100% CPU / wedge with 9.8.3-P4 & RPZ?

Sat Mar 16 13:04:27 UTC 2013

On 03/16/2013 12:43 PM, Matus UHLAR - fantomas wrote:
> On 16.03.13 11:39, Phil Mayers wrote:
>> In the last 12 hours, we've had repeated instances of named getting
>> wedged. The symptoms are:
>>
>> * named consuming nearly 100% CPU, all in user-time
>> * lots of queries apparently not processed, and based on query
>> logging, a sharp drop in the rate of queries that are
>
> do you provide recursion only for your clients?

Yes, only our clients.
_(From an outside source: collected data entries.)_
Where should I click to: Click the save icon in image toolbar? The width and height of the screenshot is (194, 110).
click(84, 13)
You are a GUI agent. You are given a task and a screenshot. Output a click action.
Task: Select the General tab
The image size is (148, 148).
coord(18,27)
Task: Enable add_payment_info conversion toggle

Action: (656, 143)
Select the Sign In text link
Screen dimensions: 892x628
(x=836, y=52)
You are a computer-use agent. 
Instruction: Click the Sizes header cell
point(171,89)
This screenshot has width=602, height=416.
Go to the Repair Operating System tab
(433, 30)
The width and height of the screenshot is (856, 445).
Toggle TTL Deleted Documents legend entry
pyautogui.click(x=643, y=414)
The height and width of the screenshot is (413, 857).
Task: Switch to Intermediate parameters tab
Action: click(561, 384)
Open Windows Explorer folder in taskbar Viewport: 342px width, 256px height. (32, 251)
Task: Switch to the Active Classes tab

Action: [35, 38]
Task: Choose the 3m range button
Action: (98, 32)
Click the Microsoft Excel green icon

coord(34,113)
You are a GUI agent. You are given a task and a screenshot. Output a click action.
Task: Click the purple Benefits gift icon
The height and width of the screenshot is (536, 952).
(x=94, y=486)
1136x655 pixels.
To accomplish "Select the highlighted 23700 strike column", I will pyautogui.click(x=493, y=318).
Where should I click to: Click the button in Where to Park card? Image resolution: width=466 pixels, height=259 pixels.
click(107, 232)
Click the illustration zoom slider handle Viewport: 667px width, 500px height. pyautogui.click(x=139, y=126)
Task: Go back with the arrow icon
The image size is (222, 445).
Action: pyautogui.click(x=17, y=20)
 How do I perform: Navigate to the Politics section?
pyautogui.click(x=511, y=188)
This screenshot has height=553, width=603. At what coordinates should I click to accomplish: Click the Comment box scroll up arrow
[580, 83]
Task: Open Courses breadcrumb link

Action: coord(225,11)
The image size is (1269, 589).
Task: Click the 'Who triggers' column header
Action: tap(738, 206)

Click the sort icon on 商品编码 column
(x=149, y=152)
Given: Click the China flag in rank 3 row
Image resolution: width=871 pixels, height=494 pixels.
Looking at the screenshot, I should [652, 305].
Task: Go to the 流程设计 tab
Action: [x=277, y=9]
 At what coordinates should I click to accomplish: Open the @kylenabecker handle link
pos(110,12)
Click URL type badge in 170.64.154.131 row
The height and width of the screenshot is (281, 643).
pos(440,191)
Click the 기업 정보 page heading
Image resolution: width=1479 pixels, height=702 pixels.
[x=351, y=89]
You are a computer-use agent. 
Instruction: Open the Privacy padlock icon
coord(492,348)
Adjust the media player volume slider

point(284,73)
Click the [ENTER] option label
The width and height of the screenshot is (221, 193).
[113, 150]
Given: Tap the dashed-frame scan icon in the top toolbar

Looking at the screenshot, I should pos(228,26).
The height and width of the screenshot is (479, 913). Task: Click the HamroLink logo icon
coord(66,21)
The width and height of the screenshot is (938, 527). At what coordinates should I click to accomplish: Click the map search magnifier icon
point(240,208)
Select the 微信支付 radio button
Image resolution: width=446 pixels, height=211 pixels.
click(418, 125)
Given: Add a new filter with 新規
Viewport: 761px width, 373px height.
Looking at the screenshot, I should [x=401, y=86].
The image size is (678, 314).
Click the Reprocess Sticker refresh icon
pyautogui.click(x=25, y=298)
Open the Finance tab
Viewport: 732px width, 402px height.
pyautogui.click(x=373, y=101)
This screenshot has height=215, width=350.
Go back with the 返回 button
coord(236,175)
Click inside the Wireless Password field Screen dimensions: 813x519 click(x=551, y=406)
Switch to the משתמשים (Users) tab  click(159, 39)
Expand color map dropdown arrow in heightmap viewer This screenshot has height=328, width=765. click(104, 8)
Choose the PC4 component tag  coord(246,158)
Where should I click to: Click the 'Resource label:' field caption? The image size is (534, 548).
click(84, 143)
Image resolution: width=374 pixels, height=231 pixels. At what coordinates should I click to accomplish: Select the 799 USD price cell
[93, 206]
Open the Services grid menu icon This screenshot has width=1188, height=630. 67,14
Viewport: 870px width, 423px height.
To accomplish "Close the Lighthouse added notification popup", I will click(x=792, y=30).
The nameserver is ACLed to our networks only i.e. 
is *not* open.

>
>> * a very sharp drop (almost a complete halt, in fact) in the rate of
>> RPZ "hits" in the logs at the exact time this happens
>> * no other interesting logs, as far as I can see
>>
>> Re-starting the named process clears it.
>>
>> I can't see anything in the release notes for 9.8.4/9.8.5 - any ideas?
>>
>> This is with the Spamhaus DBL, in case it matters.
>
> do you have local copy of spamhaus DBL?

Yes, the RPZ version.

Further investigation suggests the trigger was a *massive* update to the 
zone; xfer.log has entries like:

16-Mar-2013 11:02:48.332 transfer of 'rpz.spamhaus.org/IN/main' from 
x.x.x.x#53: Transfer completed: 489 messages, 701633 records, 15709867 
bytes, 53.944 secs (291225 bytes/sec)

...and these immediately precede (by a handful of seconds) the loss of 
service.

I'm assuming that such a huge update to an RPZ triggered some sort of 
bug and one thread ended up spinning; certainly the xfr is way larger 
than usual since it's about 95% of the total zone size (typicaly updates 
are several an hour in the 10-200 record range, via IXFR).

Examination of the journal suggests they deleted and re-added more or 
less every record in the zone (presumably an error at their side).

Does anyone else slave the Spamhaus RPZ and saw this? It seems like 
there might be a bind bug here with large updates to RPZ.